Albert Einstein once said "The world stands before us as a great, external riddle."  Finding the solution to that puzzle is what physics is all about.  Physicists study the physical world to satisfy their curiosity and in the process develop numerous skills and knowledge useful to themselves and the world.  It is difficult to name a modern convenience that cannot be traced to original work done by physicists or utilizing instrumentation developed from such work.  However, the pure physicist is not overly concerned with the immediate application of the knowledge that he/she acquires in studying the physical world.  Examples include electrical devices of all kinds from TVs to computers to electric cars:  mechanical devices like automobiles, trains, elevators, etc. and almost any device that uses energy.

What do Physics Graduates do for work?

At this time, job opportunities in both the pure and applied physics areas are excellent.  The applied physics graduate is more likely to enter into the industrial workforce and the pure physics major is more likely to enter into a research environment at a government lab or at a university.  Historically, engineers and applied physics graduates have more opportunities but have more competition for those opportunities.  Surveys of recent physics graduates who pursued careers in the private sector show the following popular professions:

AIP Employment Chart

How do Physics Graduates Salaries Compare?

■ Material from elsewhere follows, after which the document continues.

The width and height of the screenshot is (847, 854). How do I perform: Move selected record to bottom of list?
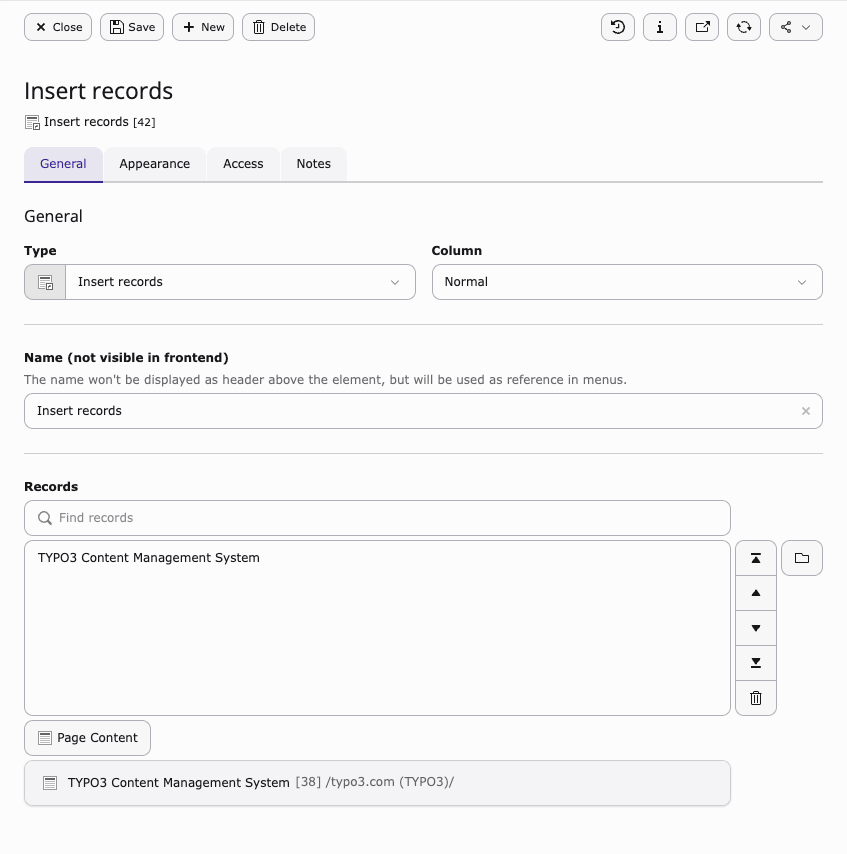coord(756,663)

Average salaries offered to physics graduates are among the highest of any college major.  A few starting salaries offered are given below.  Those with degrees in physics have an average starting salary of $50,300, and a mid-career median salary of $97,300 (Source: Wall Street Journal, 2012).  It is also worth noting that physics graduates have a very low unemployment rate.

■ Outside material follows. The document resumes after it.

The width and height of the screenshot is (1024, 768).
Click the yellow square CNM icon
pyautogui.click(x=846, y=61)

Aerospace Engineering $57,700
Physics $50,300
Math $45,400
Life Sciences $38,800
Psychology $35,900

   
What Should I Take Now to Prepare for Physics in College?

Mathematics is the gateway to advanced study in physics and astrophysics.  It is the single most important subject that has historically predicted success in these areas.  Of course, you should take as much science as you can and be sure to include as much physics and chemistry as is offered at your school.

Do Physics & Astronomy Majors do Research as Undergraduates?       

Absolutely YES!  Our goal as a department is that every undergraduate who wants to participate in research will have the opportunity to do so.  We also recommend that students pursue summer research opportunities such as the NSF-funded Research Experiences for Undergraduate (REU) summer intern programs, or intern programs hosted by NASA sites.

Do You have Scholarships for Physics Majors?

There are only a few true scholarships reserved for physics majors but we have a number of opportunities for undergraduate assistantships (jobs within the department).